Namun demikian, keahlian yang sebenarnya adalah dalam bidang al-Qur’an. Setiap pagi dan sore, beliau tidak pernah dipisahkan dengan tradisi belajar dan membaca al-Qur’an. Setiap pagi dan sore, beliau selalu meluangkan waktunya sehingga menurut penuturan Turmudzi, ayahnya menghatamkan al-Qur’an setiap minggu atau empat kali dalam sebulan.
Sejak kecil, Turmudzi dididik di lingkungan santri seperti itu dan diprioritaskan menjadi tokoh agama. Karena itu, didikan kakek dan ayahnya demikian ketat kepada cucu dan anak kesayangannya ini. Bagi mereka, hanya Turmudzi yang bisa diandalkan untuk mewarisi tradisi keagamaan di Bagu khususnya. Karena itu, pendidikan terhadap Turmudzi saat itu memang dikenal sangat disiplin. Berdasarkan keyakinan mamiknya (ayahnya) Turmudzi-lah orang yang tepat dan dapat diandalkan menjadi penerus atau estapeta yang akan membawa desa Bagu menjadi lebih baik dan dikenal. Oleh karena itu, Turmudzi kecil dicarikan sekolah dan guru yang baik dan berdasarkan petunjuk yang diperoleh mamiknya, dia di sekolahkan ke desa Bengkel di Pondok Pesantren Darul Qur’an d yang diasuh oleh Syekh TGH. Muhammad Soleh Hambali.

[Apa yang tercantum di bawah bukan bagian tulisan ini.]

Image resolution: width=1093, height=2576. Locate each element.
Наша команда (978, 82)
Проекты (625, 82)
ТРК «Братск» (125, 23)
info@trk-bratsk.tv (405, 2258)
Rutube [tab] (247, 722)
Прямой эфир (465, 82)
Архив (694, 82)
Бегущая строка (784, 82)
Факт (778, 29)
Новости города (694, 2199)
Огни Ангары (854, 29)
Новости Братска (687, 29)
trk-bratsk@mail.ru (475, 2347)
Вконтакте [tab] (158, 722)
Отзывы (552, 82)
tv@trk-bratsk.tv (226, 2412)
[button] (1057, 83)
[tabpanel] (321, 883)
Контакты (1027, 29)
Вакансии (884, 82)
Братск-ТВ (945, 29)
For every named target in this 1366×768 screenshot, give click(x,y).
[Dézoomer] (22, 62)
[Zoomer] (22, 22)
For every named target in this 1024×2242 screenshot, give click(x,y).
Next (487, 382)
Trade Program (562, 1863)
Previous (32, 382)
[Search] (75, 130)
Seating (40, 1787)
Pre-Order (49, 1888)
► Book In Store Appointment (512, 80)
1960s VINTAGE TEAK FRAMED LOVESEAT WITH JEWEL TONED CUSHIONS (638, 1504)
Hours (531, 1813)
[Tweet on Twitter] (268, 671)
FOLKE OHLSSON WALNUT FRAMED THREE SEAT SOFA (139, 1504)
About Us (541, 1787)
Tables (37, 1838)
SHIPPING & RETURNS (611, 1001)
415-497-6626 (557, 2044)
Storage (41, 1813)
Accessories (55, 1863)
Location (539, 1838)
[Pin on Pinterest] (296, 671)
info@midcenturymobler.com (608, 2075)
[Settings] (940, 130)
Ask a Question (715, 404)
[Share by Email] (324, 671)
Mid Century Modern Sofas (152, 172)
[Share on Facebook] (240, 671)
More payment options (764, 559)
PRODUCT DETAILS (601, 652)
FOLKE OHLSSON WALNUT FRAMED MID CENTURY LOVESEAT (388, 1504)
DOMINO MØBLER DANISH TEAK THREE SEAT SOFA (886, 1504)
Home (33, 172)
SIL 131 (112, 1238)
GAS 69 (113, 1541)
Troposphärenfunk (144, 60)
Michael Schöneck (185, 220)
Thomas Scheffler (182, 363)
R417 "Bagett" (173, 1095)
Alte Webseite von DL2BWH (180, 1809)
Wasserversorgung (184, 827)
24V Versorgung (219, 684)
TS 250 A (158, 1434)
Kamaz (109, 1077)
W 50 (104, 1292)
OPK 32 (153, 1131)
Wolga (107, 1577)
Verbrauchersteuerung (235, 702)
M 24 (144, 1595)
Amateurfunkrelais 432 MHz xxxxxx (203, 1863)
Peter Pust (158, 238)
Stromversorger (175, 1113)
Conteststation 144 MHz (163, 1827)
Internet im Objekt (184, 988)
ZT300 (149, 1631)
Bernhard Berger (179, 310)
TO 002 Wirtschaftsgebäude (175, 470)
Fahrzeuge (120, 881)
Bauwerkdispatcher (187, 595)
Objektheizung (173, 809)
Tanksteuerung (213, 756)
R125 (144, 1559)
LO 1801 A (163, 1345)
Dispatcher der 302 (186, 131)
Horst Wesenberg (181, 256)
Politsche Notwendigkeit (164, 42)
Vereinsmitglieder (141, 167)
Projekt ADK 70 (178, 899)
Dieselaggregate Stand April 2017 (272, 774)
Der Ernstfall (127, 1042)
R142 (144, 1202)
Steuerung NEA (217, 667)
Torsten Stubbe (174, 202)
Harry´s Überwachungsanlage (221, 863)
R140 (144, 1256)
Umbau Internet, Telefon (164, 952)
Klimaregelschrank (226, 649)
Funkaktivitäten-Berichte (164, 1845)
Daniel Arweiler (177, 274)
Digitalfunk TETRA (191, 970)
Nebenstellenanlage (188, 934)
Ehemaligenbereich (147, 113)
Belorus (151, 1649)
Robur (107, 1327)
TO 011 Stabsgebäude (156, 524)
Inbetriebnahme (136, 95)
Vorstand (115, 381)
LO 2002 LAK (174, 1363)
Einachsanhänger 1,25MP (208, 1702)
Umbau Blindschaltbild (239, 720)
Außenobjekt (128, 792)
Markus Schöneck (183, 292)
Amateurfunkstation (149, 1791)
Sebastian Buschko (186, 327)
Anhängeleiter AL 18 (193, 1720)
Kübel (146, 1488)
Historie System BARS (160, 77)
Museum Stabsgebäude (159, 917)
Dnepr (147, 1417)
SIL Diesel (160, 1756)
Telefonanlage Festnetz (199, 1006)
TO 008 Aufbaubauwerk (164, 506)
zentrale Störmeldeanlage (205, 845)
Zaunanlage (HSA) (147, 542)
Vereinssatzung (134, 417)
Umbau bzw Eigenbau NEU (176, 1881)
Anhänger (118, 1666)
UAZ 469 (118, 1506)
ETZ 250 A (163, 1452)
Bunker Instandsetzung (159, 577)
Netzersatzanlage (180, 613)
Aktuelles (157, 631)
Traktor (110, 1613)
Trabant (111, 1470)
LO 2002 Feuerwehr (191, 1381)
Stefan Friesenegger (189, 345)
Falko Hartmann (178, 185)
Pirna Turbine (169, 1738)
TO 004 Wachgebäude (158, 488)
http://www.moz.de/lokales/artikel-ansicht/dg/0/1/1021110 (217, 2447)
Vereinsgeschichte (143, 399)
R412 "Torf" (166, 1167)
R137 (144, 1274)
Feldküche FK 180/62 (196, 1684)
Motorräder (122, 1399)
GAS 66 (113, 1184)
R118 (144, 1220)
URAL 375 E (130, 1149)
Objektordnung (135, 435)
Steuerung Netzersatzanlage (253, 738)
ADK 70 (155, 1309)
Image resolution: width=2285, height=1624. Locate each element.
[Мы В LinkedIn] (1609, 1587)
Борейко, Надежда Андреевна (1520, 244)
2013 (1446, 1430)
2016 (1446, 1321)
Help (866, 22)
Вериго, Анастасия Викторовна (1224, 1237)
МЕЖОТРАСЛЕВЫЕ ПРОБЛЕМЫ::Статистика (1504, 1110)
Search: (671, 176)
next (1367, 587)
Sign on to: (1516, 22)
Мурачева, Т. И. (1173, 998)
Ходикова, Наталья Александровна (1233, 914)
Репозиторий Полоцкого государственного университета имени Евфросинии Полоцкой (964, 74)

B. Dakwah Lewat Jalur Pendidikan
Semenjak pulang dari Makkah, aktivitas TGH. Turmuzi cukup padat mulai dari aktivitas pendidikan, dakwah dan  sosial kemasyarakatan lainnya. Sudah jamak bahwa  dalam pandangan masyarakat Sasak (nama suku masyarakat Lombok), seseorang yang berhak menyandang gelar Tuan Guru adalah orang yang pernah menimba ilmu dan menetap (mukim) di Makkah dalam waktu yang cukup lama dan dianggap menguasai seperangkat ilmu agama.
Mereka secara informal disyaratkan untuk bermukim di Makkah al-Mukarramah sambil melanjutkan studinya bersama ulama-ulama dunia dan  Indonesia yang menjadi guru besar di Masjidil Haram seperti Syekh Ahmad Khatib Al- Minangkabawi, Syek Nawawi Al-Bantani, Syekh Banjari dan lain-lain, di samping guru besar dari kalangan bangsa Arab (Mahmud Yunus, 1966). Tuan Guru di Lombok, memang rata-rata sudah merasakan iklim akademik di Makkah yang dikenal sebagai pusat ilmu-ilmu agama. Taruhlah seperti TGH Umar Kelayu, TGH. M. Zainuddin AM, TGH. Umar Gerantung, TGH. Ibrahim al-Kholidy, TGH. Abdul Karim, TGH. Abdul Hafiz masing-masing di Kediri dan  TGH. Saleh Hambali dan segenerasi dengan mereka adalah sosok-sosok pencari ilmu yang dikenal tekun, ulet dan istiqamah dalam menimba ilmu di Makkah. Tak heran jika sekembalinya ke tanah air, mereka sukses menebar peradaban Islam melalui pondok-pondok pesantren.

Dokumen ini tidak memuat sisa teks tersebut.